Pela primeira vez desde 2014, a identificação dos brasileiros com a direita superou a da esquerda, segundo pesquisa Datafolha divulgada em 3 de julho de 2026. O levantamento aponta que 44% dos eleitores se enquadram na direita ou centro-direita, contra 39% na esquerda ou centro-esquerda, e 17% no centro. A diferença de cinco pontos percentuais está acima da margem de erro de dois pontos, com nível de confiança de 95%. A pesquisa ouviu 2.004 eleitores de 16 anos ou mais em 139 municípios, nos dias 17 e 18 de junho, e está registrada no Tribunal Superior Eleitoral sob o número BR-09956/2026.

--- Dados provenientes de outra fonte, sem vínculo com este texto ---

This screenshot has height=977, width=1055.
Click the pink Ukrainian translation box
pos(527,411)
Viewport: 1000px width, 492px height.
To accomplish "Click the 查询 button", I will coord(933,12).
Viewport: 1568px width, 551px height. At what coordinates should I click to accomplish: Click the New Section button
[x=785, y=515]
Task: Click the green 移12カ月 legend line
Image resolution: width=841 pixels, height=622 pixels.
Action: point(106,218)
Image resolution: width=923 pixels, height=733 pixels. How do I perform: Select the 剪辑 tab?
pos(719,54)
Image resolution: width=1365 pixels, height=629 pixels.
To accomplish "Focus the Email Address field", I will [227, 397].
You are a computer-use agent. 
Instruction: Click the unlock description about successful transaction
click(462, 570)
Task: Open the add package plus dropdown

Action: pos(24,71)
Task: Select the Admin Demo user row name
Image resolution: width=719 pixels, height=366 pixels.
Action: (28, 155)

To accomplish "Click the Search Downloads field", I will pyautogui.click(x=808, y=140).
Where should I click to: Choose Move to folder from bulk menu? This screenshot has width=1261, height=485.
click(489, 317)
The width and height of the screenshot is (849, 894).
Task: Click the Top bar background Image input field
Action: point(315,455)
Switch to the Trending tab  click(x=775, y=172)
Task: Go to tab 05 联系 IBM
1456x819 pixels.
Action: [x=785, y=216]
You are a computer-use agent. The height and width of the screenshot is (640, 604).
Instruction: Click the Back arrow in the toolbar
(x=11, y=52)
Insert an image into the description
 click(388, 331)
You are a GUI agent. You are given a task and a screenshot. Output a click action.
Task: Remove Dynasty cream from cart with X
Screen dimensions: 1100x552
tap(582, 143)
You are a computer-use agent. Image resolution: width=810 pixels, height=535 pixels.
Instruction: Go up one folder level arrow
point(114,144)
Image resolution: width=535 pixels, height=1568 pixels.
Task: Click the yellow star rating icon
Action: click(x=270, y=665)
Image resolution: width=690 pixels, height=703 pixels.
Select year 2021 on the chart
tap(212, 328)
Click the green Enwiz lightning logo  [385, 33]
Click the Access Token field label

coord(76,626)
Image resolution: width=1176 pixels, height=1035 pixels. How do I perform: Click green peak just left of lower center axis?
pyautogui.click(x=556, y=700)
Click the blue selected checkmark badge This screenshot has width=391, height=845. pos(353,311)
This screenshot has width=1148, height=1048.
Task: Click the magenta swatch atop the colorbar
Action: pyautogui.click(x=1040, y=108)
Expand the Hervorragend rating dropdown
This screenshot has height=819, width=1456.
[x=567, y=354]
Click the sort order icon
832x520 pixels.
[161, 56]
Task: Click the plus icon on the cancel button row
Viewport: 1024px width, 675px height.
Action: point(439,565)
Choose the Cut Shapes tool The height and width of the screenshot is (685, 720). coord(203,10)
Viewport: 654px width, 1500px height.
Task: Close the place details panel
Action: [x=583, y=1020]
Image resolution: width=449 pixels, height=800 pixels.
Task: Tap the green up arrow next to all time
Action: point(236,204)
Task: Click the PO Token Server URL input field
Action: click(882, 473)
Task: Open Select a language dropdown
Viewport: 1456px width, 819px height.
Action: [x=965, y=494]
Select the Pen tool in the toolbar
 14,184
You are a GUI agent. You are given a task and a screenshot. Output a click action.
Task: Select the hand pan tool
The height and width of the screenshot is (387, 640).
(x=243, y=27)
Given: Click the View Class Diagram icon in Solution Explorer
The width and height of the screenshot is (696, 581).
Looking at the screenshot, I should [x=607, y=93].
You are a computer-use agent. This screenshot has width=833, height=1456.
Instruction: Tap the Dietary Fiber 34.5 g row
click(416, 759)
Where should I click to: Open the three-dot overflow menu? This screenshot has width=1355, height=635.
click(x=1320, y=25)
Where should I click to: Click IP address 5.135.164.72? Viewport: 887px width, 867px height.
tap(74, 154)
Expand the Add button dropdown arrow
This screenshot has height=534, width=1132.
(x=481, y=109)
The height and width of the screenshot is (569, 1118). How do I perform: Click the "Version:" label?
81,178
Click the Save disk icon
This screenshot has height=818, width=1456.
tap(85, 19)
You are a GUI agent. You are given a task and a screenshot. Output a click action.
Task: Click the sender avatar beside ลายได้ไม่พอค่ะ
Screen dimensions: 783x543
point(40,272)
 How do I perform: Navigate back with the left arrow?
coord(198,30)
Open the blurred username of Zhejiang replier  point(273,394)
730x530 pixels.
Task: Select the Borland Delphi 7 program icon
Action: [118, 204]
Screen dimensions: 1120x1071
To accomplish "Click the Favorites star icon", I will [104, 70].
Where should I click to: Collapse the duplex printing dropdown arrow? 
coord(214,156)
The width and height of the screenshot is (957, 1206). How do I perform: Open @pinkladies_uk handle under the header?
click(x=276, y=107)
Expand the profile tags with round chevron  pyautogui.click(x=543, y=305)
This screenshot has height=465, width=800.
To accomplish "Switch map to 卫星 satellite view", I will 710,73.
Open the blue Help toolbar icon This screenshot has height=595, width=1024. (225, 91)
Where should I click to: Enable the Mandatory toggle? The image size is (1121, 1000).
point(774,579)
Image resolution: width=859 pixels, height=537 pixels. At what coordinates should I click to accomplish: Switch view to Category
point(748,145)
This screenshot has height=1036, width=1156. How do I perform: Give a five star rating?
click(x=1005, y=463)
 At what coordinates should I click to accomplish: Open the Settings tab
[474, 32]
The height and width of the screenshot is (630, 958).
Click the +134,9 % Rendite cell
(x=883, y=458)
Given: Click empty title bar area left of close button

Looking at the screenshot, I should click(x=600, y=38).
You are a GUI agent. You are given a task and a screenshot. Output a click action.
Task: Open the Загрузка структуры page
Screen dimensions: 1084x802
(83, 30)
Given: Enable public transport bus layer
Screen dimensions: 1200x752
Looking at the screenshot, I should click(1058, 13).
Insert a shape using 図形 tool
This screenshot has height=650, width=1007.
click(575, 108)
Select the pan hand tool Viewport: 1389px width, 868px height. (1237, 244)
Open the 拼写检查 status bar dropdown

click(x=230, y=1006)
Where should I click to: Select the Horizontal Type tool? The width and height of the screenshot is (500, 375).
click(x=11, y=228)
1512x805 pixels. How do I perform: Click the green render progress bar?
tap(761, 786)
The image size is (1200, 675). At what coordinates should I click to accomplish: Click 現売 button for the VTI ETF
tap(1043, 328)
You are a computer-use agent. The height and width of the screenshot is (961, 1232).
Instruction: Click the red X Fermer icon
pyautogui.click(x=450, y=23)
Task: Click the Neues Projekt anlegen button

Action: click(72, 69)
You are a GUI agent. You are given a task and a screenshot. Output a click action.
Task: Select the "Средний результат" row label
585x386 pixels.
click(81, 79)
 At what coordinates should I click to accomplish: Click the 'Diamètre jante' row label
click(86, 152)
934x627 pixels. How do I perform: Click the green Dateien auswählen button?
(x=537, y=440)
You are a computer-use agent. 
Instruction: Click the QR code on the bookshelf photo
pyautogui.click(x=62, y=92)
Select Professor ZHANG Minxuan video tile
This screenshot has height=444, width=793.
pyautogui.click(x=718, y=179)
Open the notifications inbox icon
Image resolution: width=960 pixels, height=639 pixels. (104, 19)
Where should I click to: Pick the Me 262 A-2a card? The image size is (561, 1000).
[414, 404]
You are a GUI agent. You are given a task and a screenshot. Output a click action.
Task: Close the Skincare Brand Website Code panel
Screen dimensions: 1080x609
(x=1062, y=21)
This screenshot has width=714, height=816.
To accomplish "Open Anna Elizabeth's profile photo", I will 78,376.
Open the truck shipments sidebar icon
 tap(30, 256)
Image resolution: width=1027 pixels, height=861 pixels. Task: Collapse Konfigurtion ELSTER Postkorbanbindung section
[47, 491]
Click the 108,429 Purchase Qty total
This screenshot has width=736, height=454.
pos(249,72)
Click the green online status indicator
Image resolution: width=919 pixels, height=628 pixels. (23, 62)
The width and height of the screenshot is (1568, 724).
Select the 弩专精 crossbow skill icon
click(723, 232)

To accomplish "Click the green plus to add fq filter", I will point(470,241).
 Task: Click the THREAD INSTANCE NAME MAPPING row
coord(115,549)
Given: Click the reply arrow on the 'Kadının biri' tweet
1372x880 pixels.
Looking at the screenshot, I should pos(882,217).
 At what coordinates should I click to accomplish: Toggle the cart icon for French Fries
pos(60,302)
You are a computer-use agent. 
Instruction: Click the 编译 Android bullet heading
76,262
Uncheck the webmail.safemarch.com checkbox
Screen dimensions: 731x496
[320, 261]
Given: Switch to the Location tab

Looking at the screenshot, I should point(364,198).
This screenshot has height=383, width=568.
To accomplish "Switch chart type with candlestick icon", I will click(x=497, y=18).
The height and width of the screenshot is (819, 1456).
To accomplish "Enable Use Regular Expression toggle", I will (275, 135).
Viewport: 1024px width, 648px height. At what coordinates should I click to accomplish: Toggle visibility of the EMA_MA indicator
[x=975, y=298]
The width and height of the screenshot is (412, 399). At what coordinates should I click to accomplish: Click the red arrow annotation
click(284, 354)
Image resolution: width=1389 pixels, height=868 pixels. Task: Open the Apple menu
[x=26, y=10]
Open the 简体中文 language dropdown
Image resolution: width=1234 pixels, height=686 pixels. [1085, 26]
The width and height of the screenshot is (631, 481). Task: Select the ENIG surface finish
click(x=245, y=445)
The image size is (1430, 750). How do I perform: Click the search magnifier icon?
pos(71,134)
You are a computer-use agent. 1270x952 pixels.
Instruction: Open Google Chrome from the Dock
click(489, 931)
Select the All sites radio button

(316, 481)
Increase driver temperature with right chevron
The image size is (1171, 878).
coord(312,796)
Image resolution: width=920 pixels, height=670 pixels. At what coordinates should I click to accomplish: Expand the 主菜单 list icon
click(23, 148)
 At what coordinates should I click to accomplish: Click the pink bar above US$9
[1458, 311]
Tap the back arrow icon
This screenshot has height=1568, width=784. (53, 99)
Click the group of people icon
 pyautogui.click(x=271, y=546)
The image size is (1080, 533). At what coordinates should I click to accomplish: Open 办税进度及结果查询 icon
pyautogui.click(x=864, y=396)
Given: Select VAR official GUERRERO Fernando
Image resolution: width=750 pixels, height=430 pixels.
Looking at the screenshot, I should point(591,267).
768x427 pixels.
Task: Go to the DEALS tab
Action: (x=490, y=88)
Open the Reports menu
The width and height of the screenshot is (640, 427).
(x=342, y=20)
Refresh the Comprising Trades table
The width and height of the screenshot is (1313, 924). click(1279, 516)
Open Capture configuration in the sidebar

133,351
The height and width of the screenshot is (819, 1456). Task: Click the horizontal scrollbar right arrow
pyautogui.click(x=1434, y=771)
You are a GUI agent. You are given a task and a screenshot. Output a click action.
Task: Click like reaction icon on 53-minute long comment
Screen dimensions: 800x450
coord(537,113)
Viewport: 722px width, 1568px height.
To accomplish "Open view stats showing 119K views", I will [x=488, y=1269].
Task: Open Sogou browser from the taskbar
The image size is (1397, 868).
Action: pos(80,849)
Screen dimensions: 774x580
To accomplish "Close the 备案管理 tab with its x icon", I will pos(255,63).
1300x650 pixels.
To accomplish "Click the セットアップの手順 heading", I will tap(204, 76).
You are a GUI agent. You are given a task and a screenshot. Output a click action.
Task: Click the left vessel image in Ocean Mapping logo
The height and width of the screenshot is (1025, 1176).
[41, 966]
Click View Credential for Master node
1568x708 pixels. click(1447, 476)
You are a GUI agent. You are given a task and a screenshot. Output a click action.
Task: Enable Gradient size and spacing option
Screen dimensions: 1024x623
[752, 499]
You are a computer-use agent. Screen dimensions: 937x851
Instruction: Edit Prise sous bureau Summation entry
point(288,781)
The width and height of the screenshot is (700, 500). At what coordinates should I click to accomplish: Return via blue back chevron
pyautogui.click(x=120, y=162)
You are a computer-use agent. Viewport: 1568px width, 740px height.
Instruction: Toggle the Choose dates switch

Um ponto metodológico atravessa toda a cobertura: a classificação não resulta de uma pergunta direta sobre como cada entrevistado se define. O Datafolha chega ao posicionamento a partir de uma série de dezesseis perguntas — dez sobre comportamento, envolvendo temas como armas, pobreza, criminalidade, homossexualidade e religião, e seis sobre economia, ligadas a impostos, leis trabalhistas e atuação do Estado. Na divisão detalhada, 15% ficaram à direita, 29% na centro-direita, 17% no centro, 26% na centro-esquerda e 13% à esquerda.
A cobertura de centro relatou a virada em tom factual, situando-a na série histórica. Em 2014, sob a presidência de Dilma Rousseff, a direita reunia 45% e a esquerda, 35%. Em 2022, durante o governo de Jair Bolsonaro, o quadro se invertia: a esquerda somava 49% e a direita, 34%. O resultado de 2026 representa, portanto, uma nova inversão. Os veículos de centro também destacaram os recortes: entre os homens, 50% são classificados à direita e 33% à esquerda; entre as mulheres, a esquerda fica à frente, com 44% contra 37%. Entre evangélicos, 52% se colocam à direita.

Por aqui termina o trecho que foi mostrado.